Solid 5: Golfing Meltdowns


The world’s best golfers are never more relatable than when they suffer the indignity of the shed collapse – a sensation every weekend golfer is familiar with. Jon Davie recalls five classic meltdowns from the world of elite golf.

Solid 5: Golfing Meltdowns

We’ve all been there. The match going down the last, and a drive that sails OB. The duff chip when up-and-down gets it done. It happens to the best of us - as these meltdowns for the ages prove…

Monty Scowsill

Sitting down to lunch after 18 holes of the 36-hole final, Scowsill was 7-up on his opponent (and friend) Laird Shepherd. Still four up with just four holes remaining, the game went to extra holes before Shepherd prevailed on the 38th hole.

TC Chen

Tawian’s TC Chen led the 1985 US Open at Oakland Hills going into the final round, his title challenge buoyed by the first albatross in US Open history on his second hole of the week. After a double-hit chip on the fifth hole led to a catastrophic quadruple bogey, he managed to fight back before finishing just one-shot behind winner Andy North.

Rod Pampling

The 1999 Open at Carnoustie is, of course, infamous for the antics of Jean van de Valde.
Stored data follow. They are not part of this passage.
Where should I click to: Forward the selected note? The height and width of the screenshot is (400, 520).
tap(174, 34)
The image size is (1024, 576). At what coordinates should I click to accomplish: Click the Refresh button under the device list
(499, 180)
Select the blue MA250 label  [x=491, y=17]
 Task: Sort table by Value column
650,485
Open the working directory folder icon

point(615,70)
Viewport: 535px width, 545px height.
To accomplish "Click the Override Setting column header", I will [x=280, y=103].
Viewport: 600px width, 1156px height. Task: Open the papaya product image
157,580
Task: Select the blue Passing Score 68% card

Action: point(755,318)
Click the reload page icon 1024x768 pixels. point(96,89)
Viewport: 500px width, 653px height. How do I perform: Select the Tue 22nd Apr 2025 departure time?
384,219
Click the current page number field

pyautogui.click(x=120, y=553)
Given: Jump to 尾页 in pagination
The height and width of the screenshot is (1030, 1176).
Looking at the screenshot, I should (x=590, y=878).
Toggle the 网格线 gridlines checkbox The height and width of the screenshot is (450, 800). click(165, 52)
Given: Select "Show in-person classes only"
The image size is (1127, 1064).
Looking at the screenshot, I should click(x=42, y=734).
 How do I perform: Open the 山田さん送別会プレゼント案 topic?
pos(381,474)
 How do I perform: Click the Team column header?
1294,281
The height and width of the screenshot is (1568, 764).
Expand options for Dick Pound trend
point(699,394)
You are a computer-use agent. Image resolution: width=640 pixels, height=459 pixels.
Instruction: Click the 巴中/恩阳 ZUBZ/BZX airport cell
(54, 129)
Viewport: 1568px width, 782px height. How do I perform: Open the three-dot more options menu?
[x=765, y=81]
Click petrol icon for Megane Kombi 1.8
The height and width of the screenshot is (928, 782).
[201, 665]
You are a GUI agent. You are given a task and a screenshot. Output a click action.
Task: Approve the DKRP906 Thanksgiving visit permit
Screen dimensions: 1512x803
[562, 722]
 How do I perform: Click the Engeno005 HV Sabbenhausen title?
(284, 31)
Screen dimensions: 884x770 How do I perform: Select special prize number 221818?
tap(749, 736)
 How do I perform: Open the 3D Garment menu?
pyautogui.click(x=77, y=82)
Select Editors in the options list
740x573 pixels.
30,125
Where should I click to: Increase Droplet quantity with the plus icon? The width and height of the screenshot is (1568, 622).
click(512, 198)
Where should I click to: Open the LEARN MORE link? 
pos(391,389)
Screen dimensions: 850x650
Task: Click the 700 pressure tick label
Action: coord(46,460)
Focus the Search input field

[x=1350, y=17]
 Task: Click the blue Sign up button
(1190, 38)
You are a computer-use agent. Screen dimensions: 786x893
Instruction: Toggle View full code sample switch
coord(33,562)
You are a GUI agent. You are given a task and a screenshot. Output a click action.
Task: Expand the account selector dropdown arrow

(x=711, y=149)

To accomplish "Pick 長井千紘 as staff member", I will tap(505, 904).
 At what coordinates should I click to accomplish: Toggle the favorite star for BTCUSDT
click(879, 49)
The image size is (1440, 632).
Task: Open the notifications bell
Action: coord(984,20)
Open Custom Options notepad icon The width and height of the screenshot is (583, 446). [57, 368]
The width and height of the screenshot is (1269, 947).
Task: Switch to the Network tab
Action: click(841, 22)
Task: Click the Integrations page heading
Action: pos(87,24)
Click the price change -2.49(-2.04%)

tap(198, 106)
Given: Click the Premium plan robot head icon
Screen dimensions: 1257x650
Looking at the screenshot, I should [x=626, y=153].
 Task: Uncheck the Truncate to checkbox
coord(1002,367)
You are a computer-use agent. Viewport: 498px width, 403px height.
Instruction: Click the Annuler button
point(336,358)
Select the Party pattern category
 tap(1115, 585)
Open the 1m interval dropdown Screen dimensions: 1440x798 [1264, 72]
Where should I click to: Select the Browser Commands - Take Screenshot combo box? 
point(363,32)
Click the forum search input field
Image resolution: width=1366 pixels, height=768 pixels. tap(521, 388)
But spare a thought for first round leader Rod Pampling, who followed up his opening day 71 with an 86, which meant he missed the cut by three.

Greg Norman

The Great White Shark had a six-shot lead over Nick Faldo heading into the final round at the 1996 Masters. The pair were level by the 11th green, and Faldo led by two after 12. Faldo eventually won by five.

Doug Sanders

Perhaps the most famous near miss in Open history, the flamboyant Sanders stood over a three-footer on the 18th green on the Old Course to win the 1970 Open. It never touched the hole and he lost an 18-hole playoff to Jack Nicklaus the following day – the fourth, and final, second place major finish of his career.